Reducing buyback restrictions could lower the cost of staying public, encouraging more companies to list and enhancing capital‑market depth for investors.
The United States has lost roughly 40 percent of its publicly listed firms over the past thirty years, prompting the new SEC leadership to treat the erosion of public companies as a strategic priority. While the agency’s traditional focus has been on tightening disclosure, officials now argue that excessive regulatory friction—particularly the costly compliance required for initial public offerings—discourages midsize enterprises from staying public. By easing these burdens, the SEC hopes to revive the pipeline of IPOs and preserve the diversity of capital‑raising options that underpin market depth and investor choice.
Share repurchases have become the dominant method of returning capital, outpacing dividends for five consecutive years and delivering tax‑efficient, flexible payouts. Empirical studies show that firms engaging in buybacks tend to pay higher wages, fund pension plans more robustly, and maintain larger cash buffers, contradicting narratives that buybacks erode employee compensation or corporate resilience. Yet the safe‑harbor provision of SEC Rule 10b‑18 imposes single‑broker, timing, volume and price caps that are manageable only for mega‑cap stocks with deep liquidity. Mid‑cap and smaller issuers frequently hit the 25 percent ADTV ceiling or risk front‑running, effectively locking them out of an otherwise valuable financing tool.
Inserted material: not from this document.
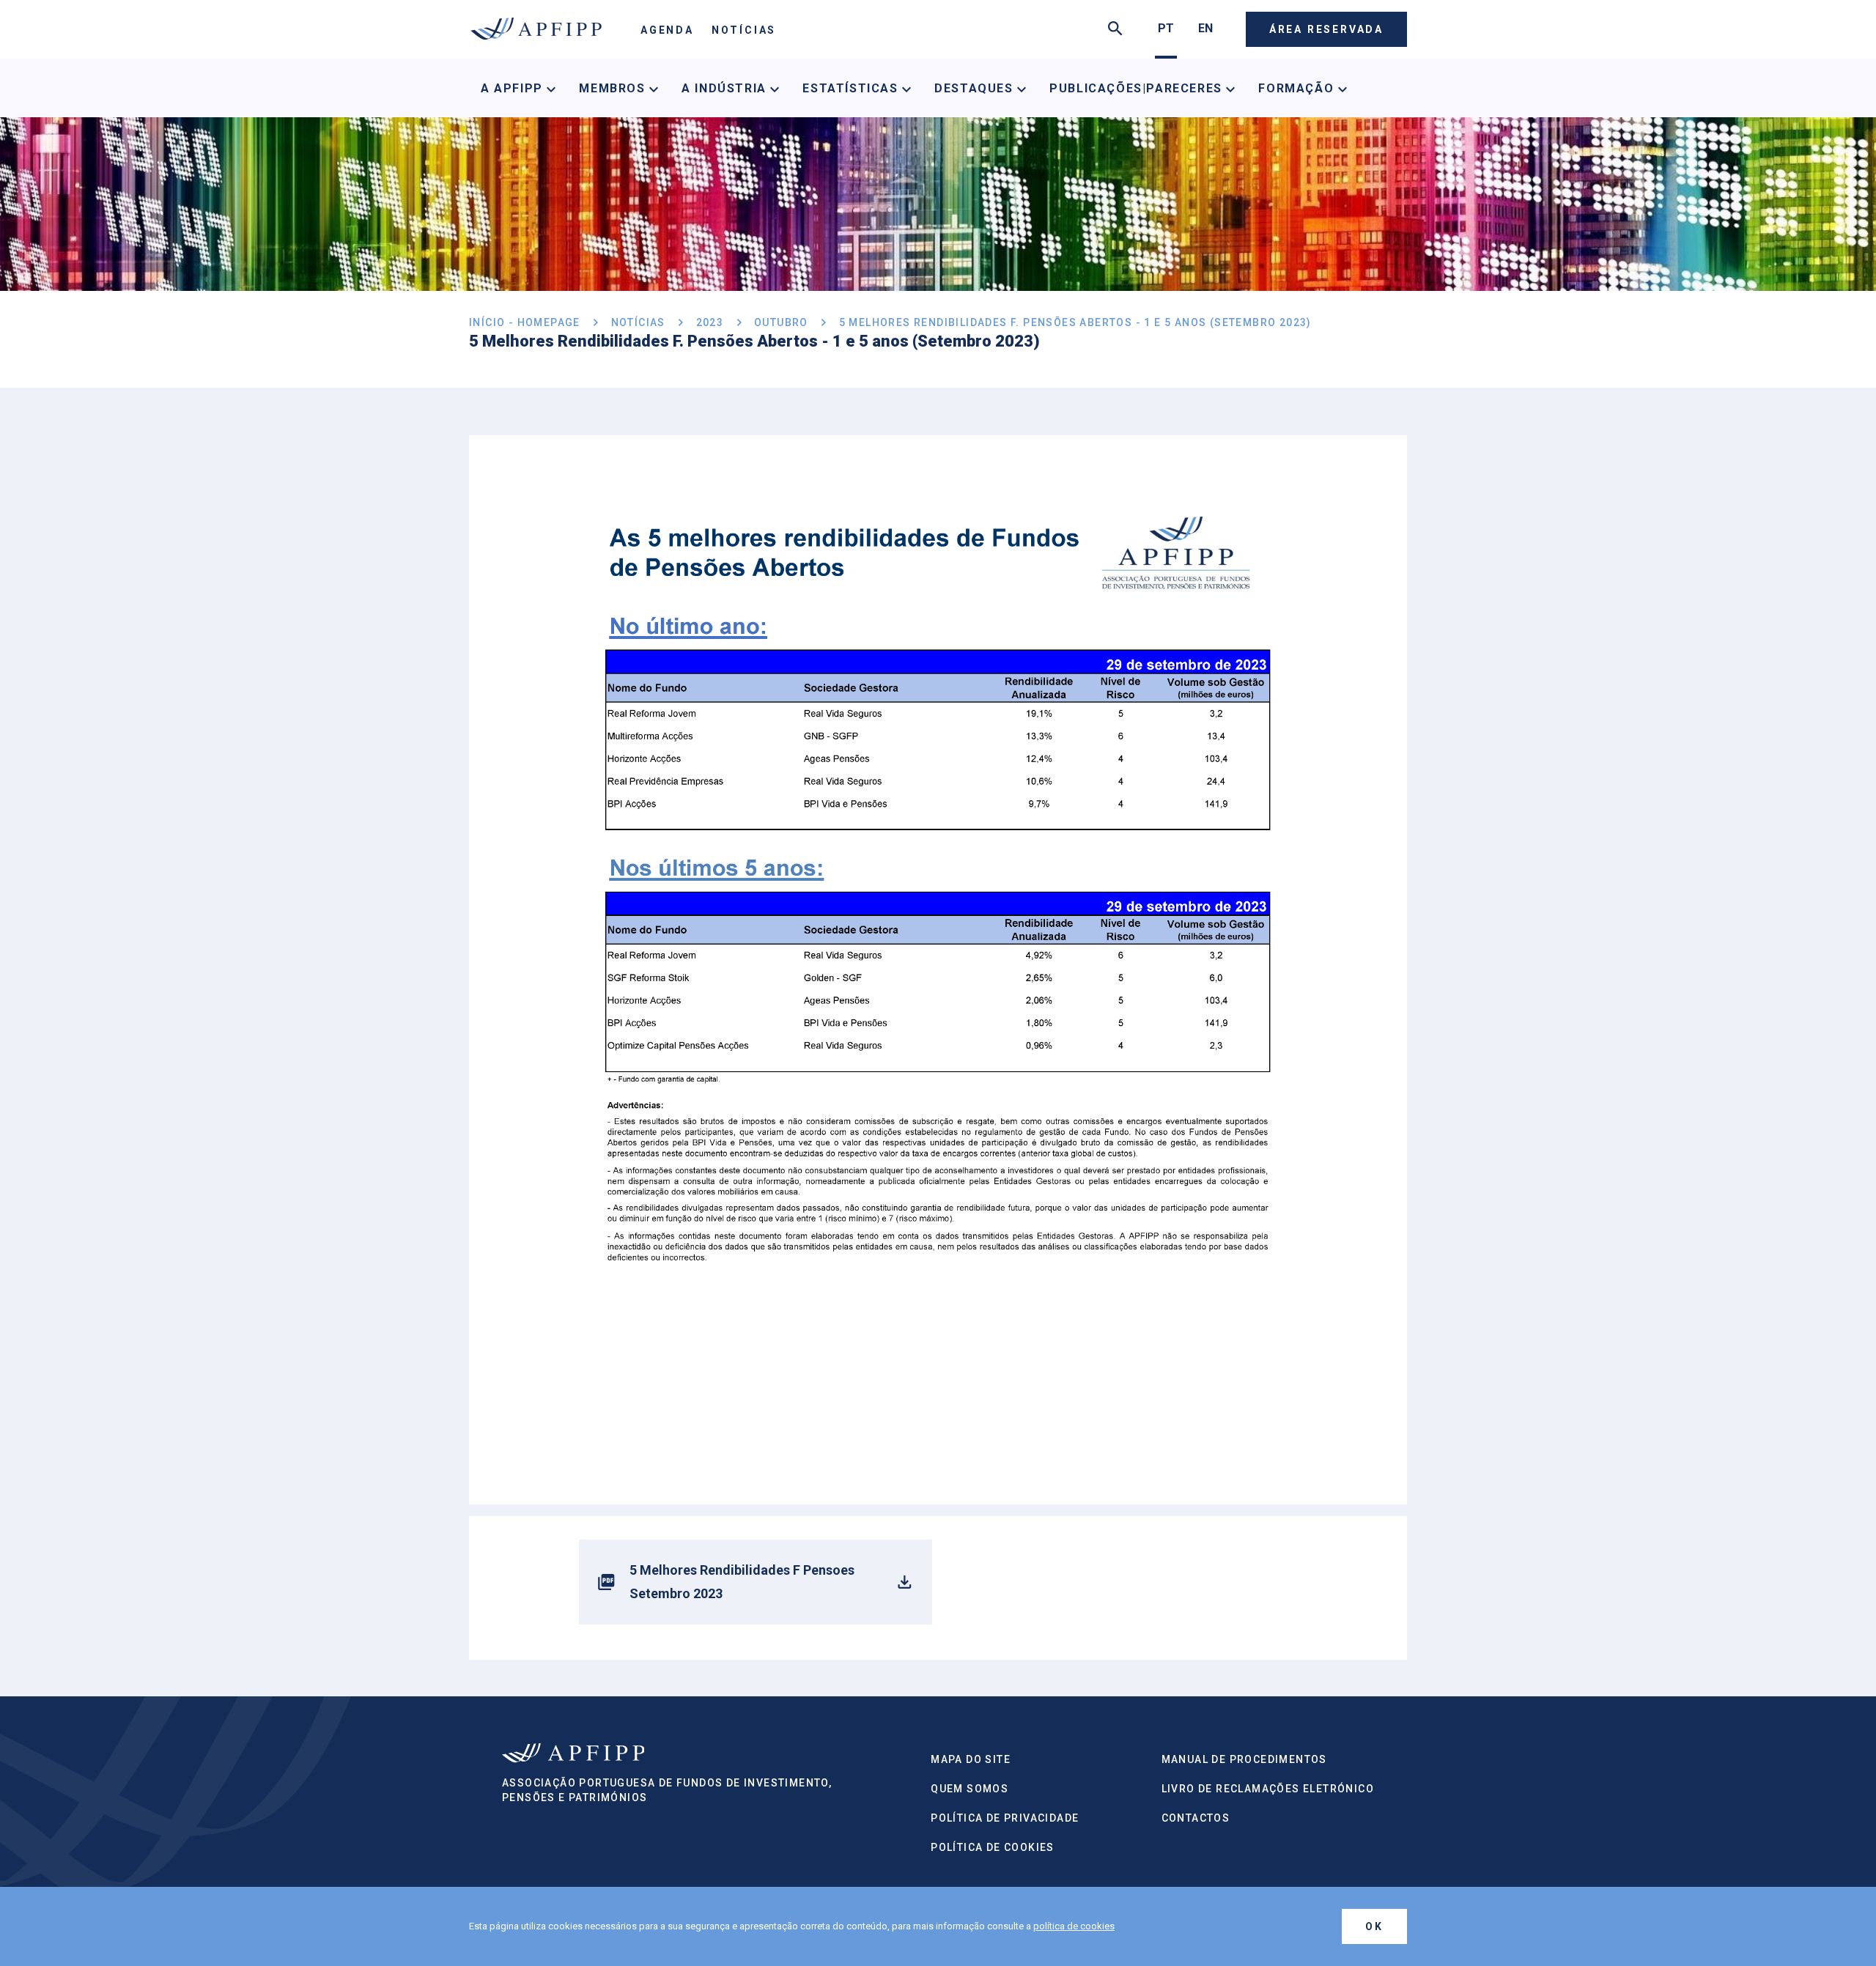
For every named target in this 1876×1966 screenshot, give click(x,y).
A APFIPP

Policy makers therefore propose a modest amendment: permit buybacks at or below the midpoint of the NBBO rather than the current ceiling of the highest independent bid. This change would lower execution costs for mid‑cap companies, reduce predictability that high‑frequency traders exploit, and restore the original intent of the safe‑harbor—protecting issuers from manipulation while granting them pricing discretion. If adopted, the reform could broaden the pool of firms that can afford regular repurchases, improve capital allocation efficiency, and ultimately support the SEC’s broader goal of sustaining a vibrant public‑company ecosystem.